Using the Cluster Sampling Designer

In R, you can generate a cluster sampling design using the template function cluster_sampling_designer() in the DesignLibrary package by running the following lines, which load the package:

library(DesignLibrary)

We can then create specific designs by defining values for each argument. For example, we create a design called my_cluster_sampling_design with n_clusters, n_i_in_cluster, icc, N_clusters, and N_i_in_cluster set to 40, 20, .2, 1000, and 50, respectively, by running the lines below.

my_cluster_sampling_design <- cluster_sampling_designer(n_clusters = 40,
                                                        n_i_in_cluster = 20,
                                                        icc = .2, 
                                                        N_clusters = 1000, 
                                                        N_i_in_cluster = 50)

You can see more details on the cluster_sampling_designer() function and its arguments by running the following line of code:

??cluster_sampling_designer

Further reading

Murray, David M. 1998. Design and Analysis of Group-Randomized Trials. Vol. 29. Monographs in Epidemiology & B.

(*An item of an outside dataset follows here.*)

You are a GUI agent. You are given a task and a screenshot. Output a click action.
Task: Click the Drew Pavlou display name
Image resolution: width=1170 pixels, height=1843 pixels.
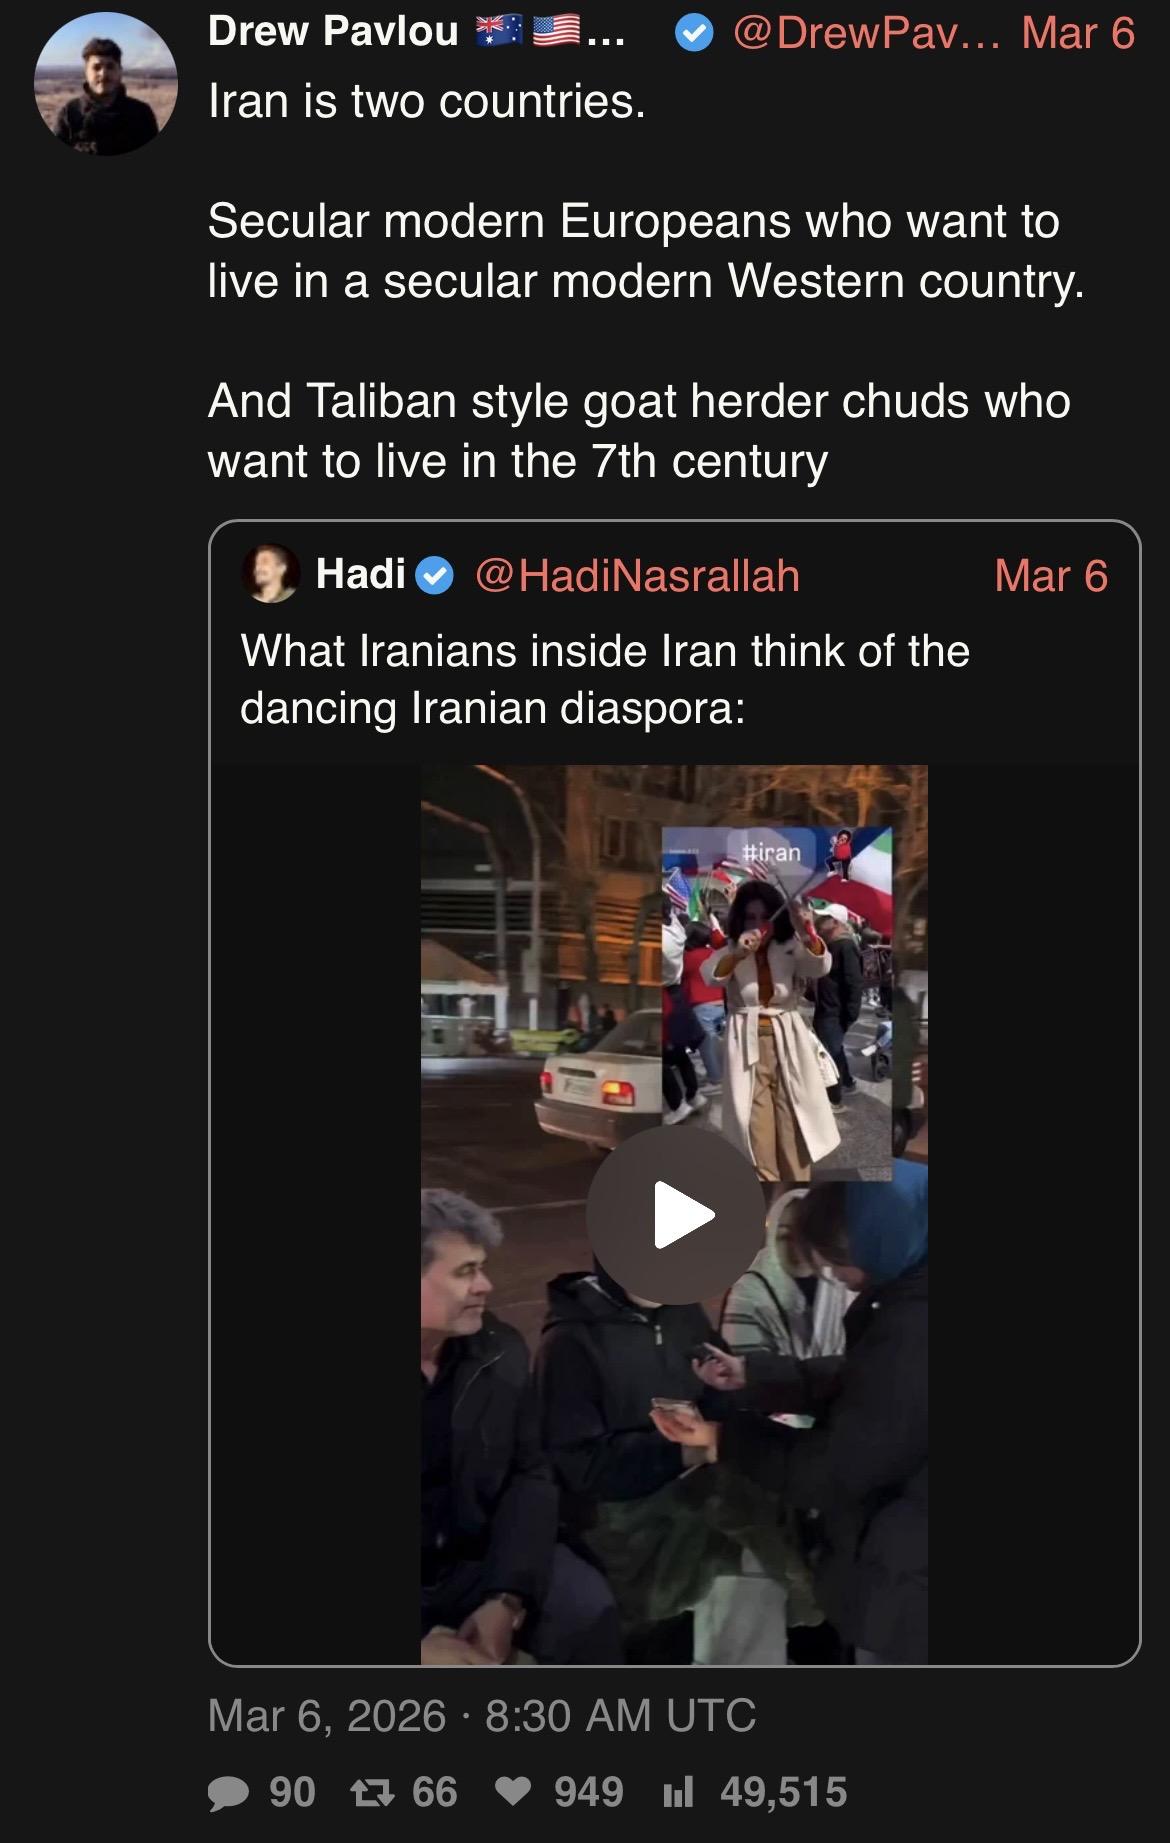click(x=332, y=33)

  1. The intra-cluster correlation coefficient (ICC) can be calculated directly and is a feature of this design.

  2. In ordinary least square (OLS) models, we assume errors are independent (error terms between individual observations are uncorrelated with each other) and homoskedastic (the size of errors is homogeneous across individuals). In reality, this is often not the case with cluster sampling.